Dans la situation démographique actuelle de la francophonie telle que nous l’avons définie la semaine dernière, il n’y a pas que le volume d’une francophonie multipliée qui vient renforcer notre présence dans la grande communauté canadienne. Il y a surtout la richesse de personnes de différentes nationalités, cultures, expériences du monde qui s’y sentent incluses et qui viennent l’enrichir. Il suffit de les côtoyer, de travailler avec elles, de s’en faire des amies, pour apprécier la richesse de l’échange qui se produit, fondée sur des expériences et perspectives diverses des choses et du monde : un autre sens de l’humour, une langue française utilisée/parlée différemment, enrichie par les expressions d’autres univers. Ainsi apparaît dans la communauté une langue française parlée sans complexe, enhardie et valorisée par l’étendue de son usage dans l’espace public.
Les insuffisances des autres modèles dits d’intégration (multiculturalisme canadien et interculturalisme québécois : les deux sont sans projet défini, soumis aux aléas du hasard et de la conjoncture) doivent nous amener à l’inclusion que la transculturalité revendique grâce à la structuration du dialogue interculturel dans les appareils et les réseaux qui organisent le social, soit les institutions dont les écoles et les universités en sont la pierre angulaire.
Ainsi, à quoi pourrait ressembler une structuration institutionnelle de la transculturalité à l’école : plus précisément, comment enseigner l’histoire, par exemple, dans un contexte de diversité ? D’abord, la structuration suppose que le dialogue imprègne la programmation scolaire (et universitaire) dans les contenus disciplinaires, le curriculum, mais surtout, pourrait-on dire, dans les modalités et les structures d’enseignement, de façon à développer entre les partenaires sociaux de la communauté des connaissances et des mémoires collectives conjuguées devant faire partie de notre dépôt d’histoires collectif et motivant notre projet d’avenir.

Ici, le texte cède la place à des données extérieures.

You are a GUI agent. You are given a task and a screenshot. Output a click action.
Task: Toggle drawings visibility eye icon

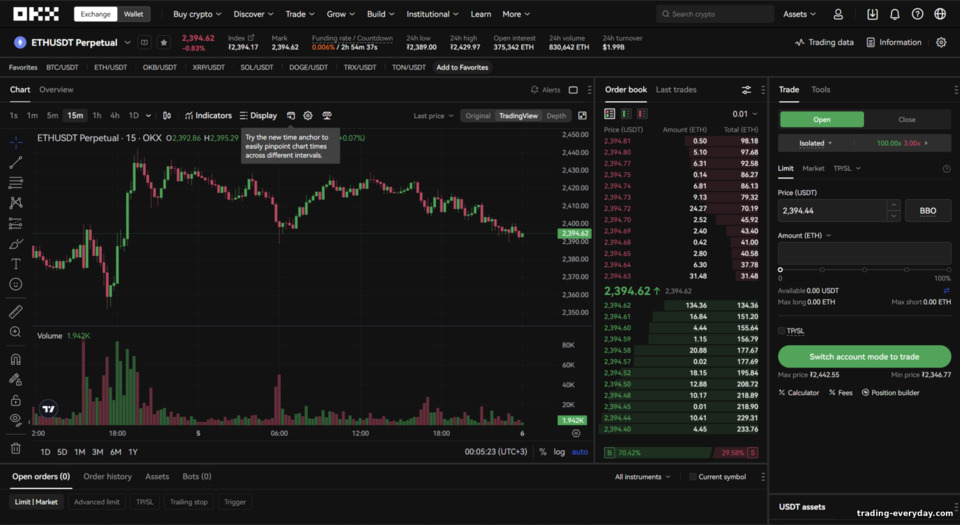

Précisons ce qu’est le « dialogue » curriculaire et pédagogique : il ne s’agit pas de dialogue spontané entre deux personnes ou groupes, ou même organisé à partir d’une conjoncture particulière qui le motive. Il est inscrit dans le curriculum par des sources multiples présentées dialectiquement, c’est-à-dire qui s’entrechoquent, se heurtent, se contredisent, et se complètent, parce qu’elles représentent divers aspects d’une réalité. Ainsi, ces sources viennent par comparaison relativiser une réalité isolée dans son contexte — excluant ainsi l’idée d’un centre destiné à représenter le tout. De plus, comme il a été mentionné ci-dessus, l’enseignement se fait davantage au niveau des modalités d’apprentissage, des stratégies d’interrogation et de compréhension des problèmes et des difficultés que le réel multiple et pluriel porte en lui.

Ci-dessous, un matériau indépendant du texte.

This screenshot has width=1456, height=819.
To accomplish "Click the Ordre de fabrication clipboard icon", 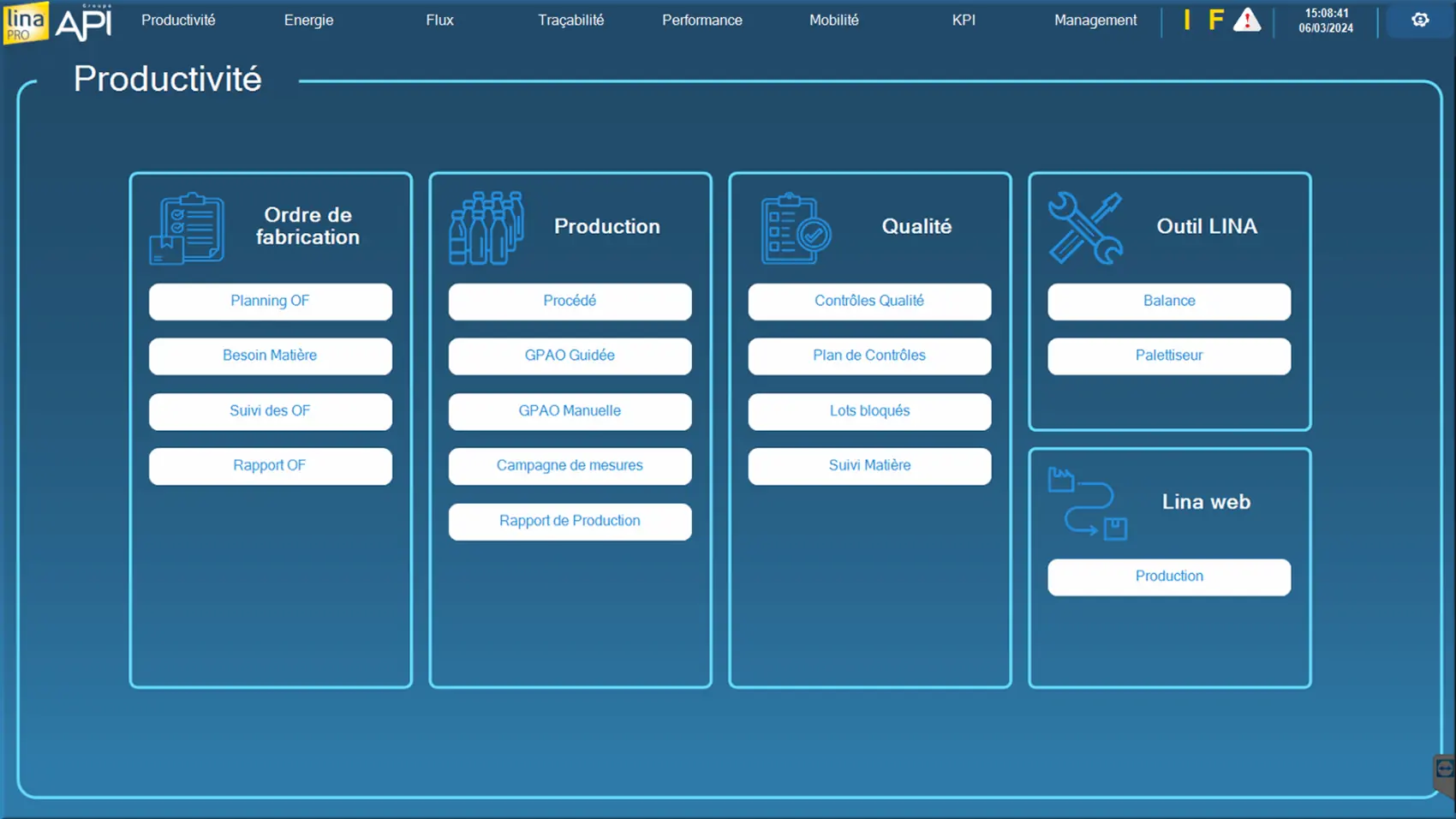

Imaginons donc l’enseignement de l’histoire (disons les années 1960) à un groupe d’élèves issus des quatre coins de la planète, qui se retrouvent dans une même classe, et qui font partie depuis peu, dans plusieurs cas, d’une communauté scolaire agrandie. Il faudrait d’abord élargir la thématique à la francophonie mondiale des années 1960, faire dialoguer les décolonisations qui se manifestent dans les différents contextes politiques et sociaux : la Révolution tranquille du Québec et des francophonies canadiennes, celles plus violentes des pays (nord — ) africains, et ainsi de suite, dans le cadre d’un mouvement global de contre-culture, de manifestations mondiales contre les systèmes en place, les impérialismes de tout acabit – Vietnam, mai-68, les Flower Children (hippies), et ainsi de suite.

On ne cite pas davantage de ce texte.